Vedanta says that man's nature is infinite; man's ultimate, essential, permanent, enduring nature is something spiritual. So even if he gets what is covetable in the world on the physical or intellectual level, it doesn't satisfy him permanently. A time comes, today or tomorrow (and the Hindu theories say, if not in this life, then in the next life), sometime or other, he will get tired of the routine type of enjoyments, and the various pursuits that he has undertaken. A time will come when he will feel dissatisfied with all that he has attained. Vedanta says this dissatisfaction occurs because we centre our lives on limited things, and things which are limited cannot bring unlimited, unperturbed, undisturbed, unbroken happiness--happiness which will lead one to satiety.

What is satiety? Satiety has come when, once a man has gotten a thing, he doesn't aspire after that thing again. After experiencing any type of pleasure, the next day, or after a few days, you want to experience that pleasure again. If you eat food today, then you want to eat food again tomorrow. This means that the average man's happiness is always fraught with defects. It is always broken. It is always segmentary. So a search for an abiding type of happiness is necessary. It becomes imperative for a man to search for something which will give him a type of satiety, a type of complete satisfaction, which doesn't know any diminution, or permit the repeated cropping up of the same desire for the same thing. From this search comes the ideal of moksha. The Chandogya Upanishad very forcefully and very wonderfully presents the idea that man is, by his nature, divine, and because of this divine spiritual nature, he is infinite. 'In the small, in the limited, there cannot be happiness; in the infinite, there is real happiness.' Real means abiding, permanent, knowing no defects, knowing no brokenness. Real, unbroken happiness comes only when man realizes the infinite.

Man with his infinite nature can never be permanently satisfied with something which is limited in nature.

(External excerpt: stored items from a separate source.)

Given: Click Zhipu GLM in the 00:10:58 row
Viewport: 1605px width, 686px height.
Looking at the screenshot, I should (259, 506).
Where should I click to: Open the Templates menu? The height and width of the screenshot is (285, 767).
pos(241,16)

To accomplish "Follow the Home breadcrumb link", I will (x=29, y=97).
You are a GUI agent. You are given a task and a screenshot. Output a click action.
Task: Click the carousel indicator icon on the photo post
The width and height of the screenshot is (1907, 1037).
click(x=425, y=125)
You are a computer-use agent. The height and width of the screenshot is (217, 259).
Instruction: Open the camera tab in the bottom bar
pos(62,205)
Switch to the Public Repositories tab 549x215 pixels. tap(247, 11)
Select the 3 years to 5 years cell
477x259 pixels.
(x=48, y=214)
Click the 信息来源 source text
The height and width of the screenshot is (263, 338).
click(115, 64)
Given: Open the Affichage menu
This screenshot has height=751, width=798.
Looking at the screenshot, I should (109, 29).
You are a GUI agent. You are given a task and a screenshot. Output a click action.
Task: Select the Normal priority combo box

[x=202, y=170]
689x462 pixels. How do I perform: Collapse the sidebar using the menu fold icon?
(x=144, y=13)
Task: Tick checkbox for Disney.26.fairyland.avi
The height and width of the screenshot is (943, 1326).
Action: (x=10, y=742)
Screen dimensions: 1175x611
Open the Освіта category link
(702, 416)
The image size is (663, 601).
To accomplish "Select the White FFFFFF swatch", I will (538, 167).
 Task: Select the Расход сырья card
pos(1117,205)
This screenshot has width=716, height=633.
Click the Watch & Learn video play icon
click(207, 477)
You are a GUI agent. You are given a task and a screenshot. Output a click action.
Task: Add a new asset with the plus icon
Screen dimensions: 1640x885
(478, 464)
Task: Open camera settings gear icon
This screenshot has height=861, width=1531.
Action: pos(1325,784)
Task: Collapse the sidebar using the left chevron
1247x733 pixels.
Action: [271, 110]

So the goal that has been given to man at a certain stage of development in life is this search for the fourth value, the final value, moksha, or liberation--freedom from these broken pieces of pleasure, the broken pieces of happiness that man comes across through the experiences of life.

These, then, are the four vargas, or values, that are given by the teachings of the ancient Rishis: kâma, the search for pleasure; artha, wealth--the search for the wherewithal of providing pleasure; dharma, moral consideration--the consideration for the other man which keeps the society together and provides an atmosphere and a climate for the greatest good of the greatest number; and finally, moksha. At first, an average man finds meaning in the enjoyment of whatever actions and activities he is engaged in. A stage eventually comes when he feels that this is not enough. He begins to seek recognition from society. His mere physical enjoyments, his food, clothing, house, are no longer enough. He wants something more--he wants recognition. He may have spent thirty years of his life in amassing wealth. Then, with both hands he begins throwing that wealth to others. Why? Just to earn a little recognition from society.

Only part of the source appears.